Eleven of the initial thirteen patients were available for follow-up. Their mean age was 36 years (range 23–50) and the mean time elapsed from injury was 7 months (range 4.5–10). The diagnosis of dynamic SL instability was based on a positive Watson’s test, SL gapping on grip view radiographs and arthroscopic findings of a Geissler type III (in 5 patients) or type IV (in 6 patients) SL tear. The SL angle was under 550 in all patients. The procedure included aggressive arthroscopic debridement of the torn portion of the SL ligament to bleeding bone in an effort to induce scar formation in the SL interval. The SL interval was subsequently reduced and pinned (with 2 pins through the SL and one pin in the scaphocapitate joint) under fluoroscopy. The pins were removed at a mean of 9.6 weeks (range 8–14).

The mean follow-up was 36 months (range 12–76). Three patients were re-operated at 9, 10 and 11 months after the initial procedure. Re-operations included a dorsal capsulodesis, a four-corner fusion and a wrist arthrodesis. The eight remaining patients achieved two excellent, four good, one fair and one poor result with the Mayo wrist score. Patients diagnosed with Geissler III tears were found to be younger and achieved better final wrist score (mean 86 points versus 76 points in patients with Geissler IV tears). Two pin track infections were treated conservatively.

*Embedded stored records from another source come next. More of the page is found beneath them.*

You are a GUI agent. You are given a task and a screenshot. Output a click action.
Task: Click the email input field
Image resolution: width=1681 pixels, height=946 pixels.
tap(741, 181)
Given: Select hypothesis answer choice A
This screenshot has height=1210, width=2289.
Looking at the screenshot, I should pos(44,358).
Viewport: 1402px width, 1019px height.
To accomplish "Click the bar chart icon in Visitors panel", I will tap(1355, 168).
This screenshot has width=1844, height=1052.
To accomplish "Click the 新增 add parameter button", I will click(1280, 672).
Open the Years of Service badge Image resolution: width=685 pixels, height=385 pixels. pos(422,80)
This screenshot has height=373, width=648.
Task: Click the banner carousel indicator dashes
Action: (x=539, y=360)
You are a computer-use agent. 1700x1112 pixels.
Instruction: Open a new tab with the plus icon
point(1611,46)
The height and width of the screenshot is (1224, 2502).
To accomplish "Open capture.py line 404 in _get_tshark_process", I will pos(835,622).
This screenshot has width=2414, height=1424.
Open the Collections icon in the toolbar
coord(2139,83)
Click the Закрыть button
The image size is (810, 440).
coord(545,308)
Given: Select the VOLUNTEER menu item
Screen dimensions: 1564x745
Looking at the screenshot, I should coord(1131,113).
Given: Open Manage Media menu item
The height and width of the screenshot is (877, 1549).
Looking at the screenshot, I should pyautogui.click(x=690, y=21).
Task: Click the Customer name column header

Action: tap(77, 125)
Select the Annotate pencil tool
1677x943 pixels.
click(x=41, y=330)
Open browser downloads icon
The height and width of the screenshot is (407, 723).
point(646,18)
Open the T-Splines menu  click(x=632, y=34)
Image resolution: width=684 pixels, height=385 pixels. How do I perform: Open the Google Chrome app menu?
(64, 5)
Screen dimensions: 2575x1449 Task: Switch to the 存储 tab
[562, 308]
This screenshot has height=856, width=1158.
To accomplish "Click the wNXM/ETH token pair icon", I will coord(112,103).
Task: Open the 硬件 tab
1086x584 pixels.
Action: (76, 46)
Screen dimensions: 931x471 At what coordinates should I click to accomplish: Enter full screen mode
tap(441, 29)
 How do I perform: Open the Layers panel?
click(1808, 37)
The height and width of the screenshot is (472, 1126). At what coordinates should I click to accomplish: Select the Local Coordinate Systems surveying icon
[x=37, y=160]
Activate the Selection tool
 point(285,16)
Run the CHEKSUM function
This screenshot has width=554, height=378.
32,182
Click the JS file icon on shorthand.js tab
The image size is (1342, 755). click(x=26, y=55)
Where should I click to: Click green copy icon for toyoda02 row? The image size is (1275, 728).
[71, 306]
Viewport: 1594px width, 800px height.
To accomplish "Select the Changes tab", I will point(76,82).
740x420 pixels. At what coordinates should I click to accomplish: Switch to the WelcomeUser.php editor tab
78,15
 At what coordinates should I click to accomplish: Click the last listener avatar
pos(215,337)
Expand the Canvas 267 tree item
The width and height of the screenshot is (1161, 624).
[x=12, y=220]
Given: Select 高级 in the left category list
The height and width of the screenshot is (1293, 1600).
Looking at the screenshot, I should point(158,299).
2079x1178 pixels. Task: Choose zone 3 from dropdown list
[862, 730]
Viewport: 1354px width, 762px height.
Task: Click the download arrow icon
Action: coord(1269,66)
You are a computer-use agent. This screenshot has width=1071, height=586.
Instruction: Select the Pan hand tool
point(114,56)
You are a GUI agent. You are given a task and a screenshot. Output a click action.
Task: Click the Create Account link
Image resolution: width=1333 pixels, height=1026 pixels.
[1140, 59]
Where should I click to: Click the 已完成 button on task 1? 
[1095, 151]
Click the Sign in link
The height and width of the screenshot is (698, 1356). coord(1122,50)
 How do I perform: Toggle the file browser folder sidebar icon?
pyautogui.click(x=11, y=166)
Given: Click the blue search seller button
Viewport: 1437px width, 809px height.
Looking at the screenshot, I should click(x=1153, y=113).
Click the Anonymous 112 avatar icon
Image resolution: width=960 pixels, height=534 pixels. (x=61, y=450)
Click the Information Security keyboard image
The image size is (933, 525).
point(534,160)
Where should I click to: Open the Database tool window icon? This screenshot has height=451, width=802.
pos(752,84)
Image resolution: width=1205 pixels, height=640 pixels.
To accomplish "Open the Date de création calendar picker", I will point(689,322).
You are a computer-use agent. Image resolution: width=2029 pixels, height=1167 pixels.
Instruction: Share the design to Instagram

Late (more than three months post injury) arthroscopic debridement and pinning was found to be only moderately successful for dynamic SL instability (6 out of 11 patients achieved a good or excellent result without re-operation). This approach, however, does not preclude subsequent open surgery. It is best suited for patients with Geissler type III tears (not a gross drive through sign) who are unwilling to undergo an extensive open procedure provided they understand the risks and benefits of this approach.